Hello- We are in immediate need of Owner operators and skids for recent opportunity due to the recent Blizzard!

We are in need of approx. 40 subcontractors. Great company, great rates, get paid on time!

Please email [email protected], need equipment on site by Monday 12/3!
Or call 847-987-9085

Thank you!


----------



## Philbilly2

Company name?


----------



## iceyman

Philbilly2 said:


> Company name?


Snowbunny snow removal?


----------



## dieselss

Nothing like last minute huh?

Looking through there posts, always in December, always need NOW, need an obese amount of equipment, 
Dont you guys plan? Not like winter in Chicago is a mystery...


----------



## snowbunnyof3

Actually it is for Tovar. We had a large customer come back to us because their vendor they switched to failed them during the blizzard. Normally, we would say our book of work is full but we agreed to renew the relationship with them on 35 of their stores. So even though we do have our equipment ready for our season earlier, but with our portfolio already full and an early start to the season, we would like to just keep skids on their lots with an operator instead of trying to spread our equipment/subs too thin. Most of the time when I come on here it is due to sometimes large companies coming to us for help because their vendor failed them. Thanks


----------



## iceyman

snowbunnyof3 said:


> Actually it is for Tovar. We had a large customer come back to us because their vendor they switched to failed them during the blizzard. Normally, we would say our book of work is full but we agreed to renew the relationship with them on 35 of their stores. So even though we do have our equipment ready for our season earlier, but with our portfolio already full and an early start to the season, we would like to just keep skids on their lots with an operator instead of trying to spread our equipment/subs too thin. Most of the time when I come on here it is due to sometimes large companies coming to us for help because their vendor failed them. Thanks


Guess the couldnt get people to work for pennies on the dollar eh


----------



## WIPensFan

Damn shame what snow removal has become.


----------



## Philbilly2

snowbunnyof3 said:


> Actually it is for Tovar. We had a large customer come back to us because their vendor they switched to failed them during the blizzard.


Is the Wal Mart in Plano one of said stores???


----------



## Philbilly2

snowbunnyof3 said:


> Actually it is for Tovar. We had a large customer come back to us because their vendor they switched to failed them during the blizzard. Normally, we would say our book of work is full but we agreed to renew the relationship with them on 35 of their stores. So even though we do have our equipment ready for our season earlier, but with our portfolio already full and an early start to the season, we would like to just keep skids on their lots with an operator instead of trying to spread our equipment/subs too thin. Most of the time when I come on here it is due to sometimes large companies coming to us for help because their vendor failed them. Thanks


35 stores?

All in the Northern Suburbs I am guessing?


----------



## Defcon 5

Philbilly2 said:


> Is the Wal Mart in Plano one of said stores???

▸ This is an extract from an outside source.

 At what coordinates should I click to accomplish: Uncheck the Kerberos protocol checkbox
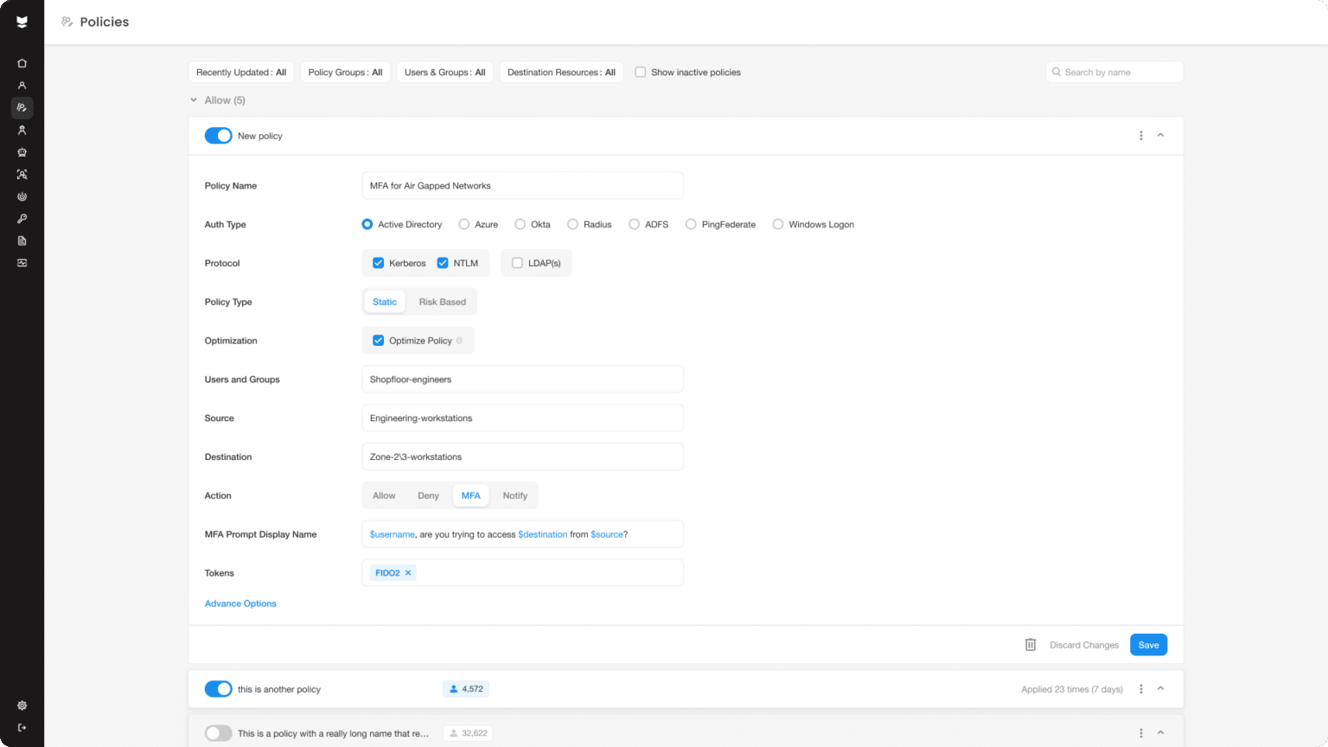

Judging by your Photos....I'm saying Yes


----------



## snowbunnyof3

Philbilly2 said:


> Is the Wal Mart in Plano one of said stores???


Not that I am aware of


----------



## snowbunnyof3

Philbilly2 said:


> 35 stores?
> 
> All in the Northern Suburbs I am guessing?

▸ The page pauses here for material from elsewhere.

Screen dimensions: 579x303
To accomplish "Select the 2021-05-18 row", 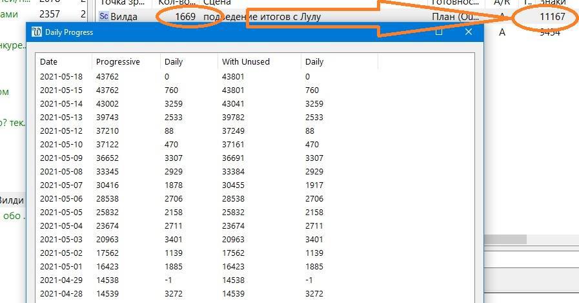I will (x=61, y=76).
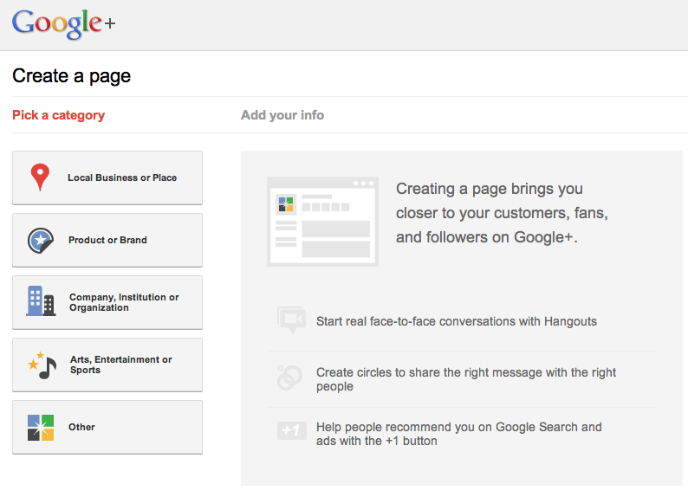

Locations spanning from Waukegan all the way down to Plainfield and some in chicago and suburbs


----------



## cjames808

Probably Whole Foods. They have Organic Salt.


----------



## snowbunnyof3

UPDATE: We are looking for skids and operators in the Northbrook area, Oakbrook. Please email [email protected] if interested. Thanks!


----------



## LadderCo2

I live in Darien, interested in info on the Oakbrook job...is this the mall? I don't have any equipment...sold my plow truck a few years ago. I have just been working for others these past few years. I have skid steer experience...


----------